While it is well understood that the air transport industry is cyclical by nature, the current downturn is unprecedented in its duration, scope and magnitude.

Stay-at-home orders imposed by various governments as well as closures of international borders have resulted in an estimated decline of over 60% of passengers in 2020. These traffic levels are comparable to those experienced in 1997. That was the year when Hong Kong returned to Chinese rule from the UK, Princess Diana died in Paris, and the Kyoto protocol on climate change was signed.

A crash like no other

While all regions, routes and airports were impacted by the crisis some fared better than other.

Last year’s decline can be explained by several factors, the overriding one being international border closures and/or quarantine rules. As a result, roughly 25% of total passengers flew on international routes.

Domestic routes were not immune but they held up better and became a form of refuge for some. Last summer, for example a sizeable number of citizens took ‘stay-at-home vacations’. However, both in terms of volume and revenue, domestic trips were not nearly enough to compensate for the collapse of international markets.

Last year, all regions experienced a significant decline in demand and, not surprisingly, it stung more in those regions with a greater reliance on international passengers. The Middle East, given its geographic location and aggressively-growing long-haul carriers, was one of the most dynamic regions. Over recent years it has seen the development of some of the largest international hubs.

Regions with a larger share of domestic passengers did better

However, in 2020 these advantages became weaknesses as most long-haul routes came to a halt or were significantly scaled back. At the other end of the spectrum, Asia-Pacific performed the best. Many countries in the region – for example China and Australia – controlled the pandemic relatively well. This enabled them to rely on their large domestic markets which translated into a less severe traffic decline compared to other parts of the world (see chart above).

Bigger airports with larger volumes of international traffic suffered most

At an airport level, large ‘hub type’ airports, which typically rely more on international markets than smaller airports, experienced a greater decline in demand last year.

Yes, new routes did open in 2020

Despite the difficult operating environment, 1,835 routes were launched last year of which 1,242 were domestic. In total they accounted for 1.3% of the total departing seats in 2020. Most routes added were in Europe and Asia with low-cost carriers operating several of them. Three elements help explain this route expansion:

  • growing demand, for example in the Chinese domestic market
  • predictions of a 2020 second half recovery from some experts (which turned out not to be the case)
  • some carriers were/are determined to emerge from the crisis in a stronger position.

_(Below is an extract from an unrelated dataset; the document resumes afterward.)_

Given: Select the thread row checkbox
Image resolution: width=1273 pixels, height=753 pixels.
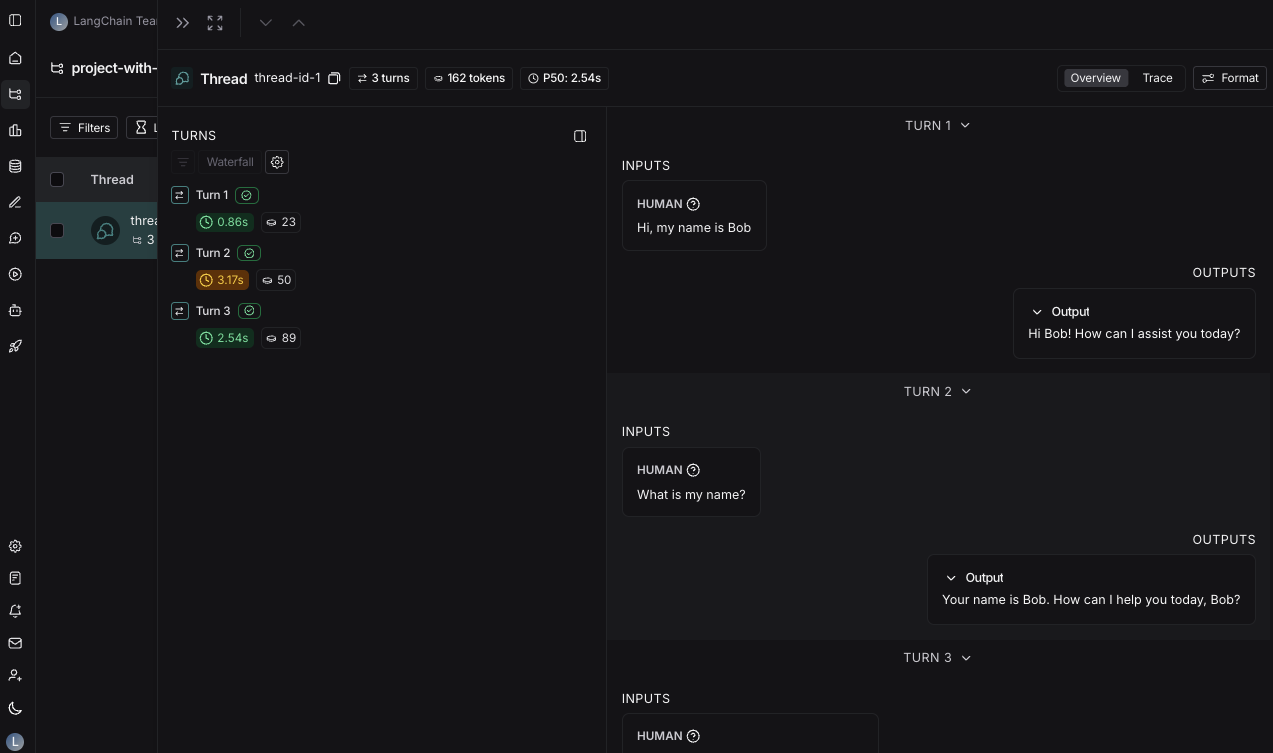Looking at the screenshot, I should click(57, 230).
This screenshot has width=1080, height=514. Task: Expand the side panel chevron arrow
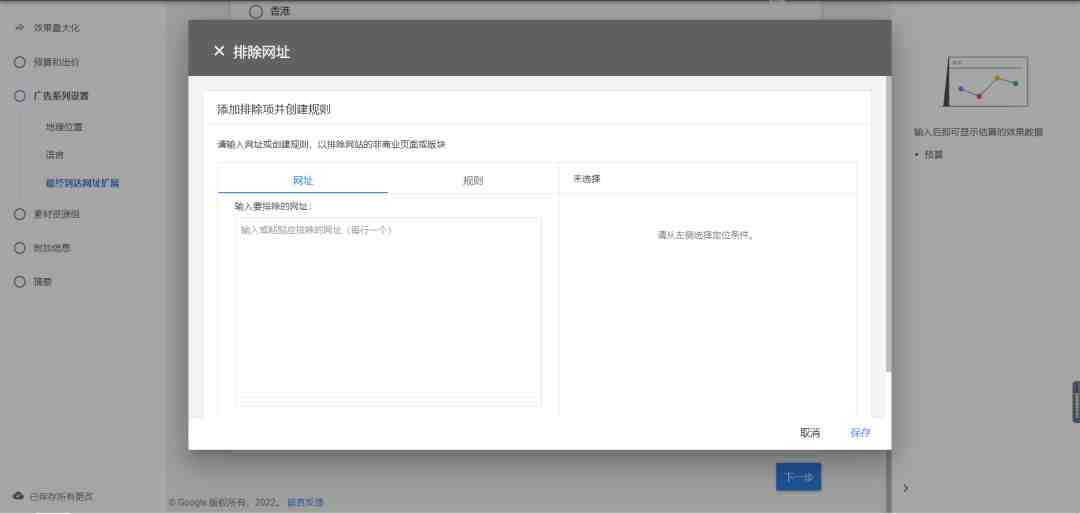906,488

In parallel, 5,495 routes were dropped (nearly 4,000 of which were international) and as can be seen in the graphic (below), typically carriers continued to operate most of their routes albeit at a very reduced capacity and at a significantly reduced frequency. As a result, average daily flights fell by nearly 35% last year.

Faced with the collapse of passenger demand carriers had to quickly adjust and adapt. Between 2016 and 2019, on the heels of expanding international networks, the average stage length and aircraft size increased. The collapse of international demand translated in a reduction of the average stage length and, while all types of passenger aircraft were grounded last year, a greater share of them were wide-bodies (e.g., A-380s and classic B-777s) or replaced by smaller wide-bodies such as the B-787 or A-350.

The effect of these changes has been a reduction in average seats per flight. Furthermore, if we split the metrics between domestic and international, we note that last year the average aircraft size and average stage length went up domestically, but went down internationally.

Many challenges lie ahead, such as the emergence of new COVID19 variants, but the rollout of mass vaccination programs leads us to believe that, with time, the air transport industry will rebound.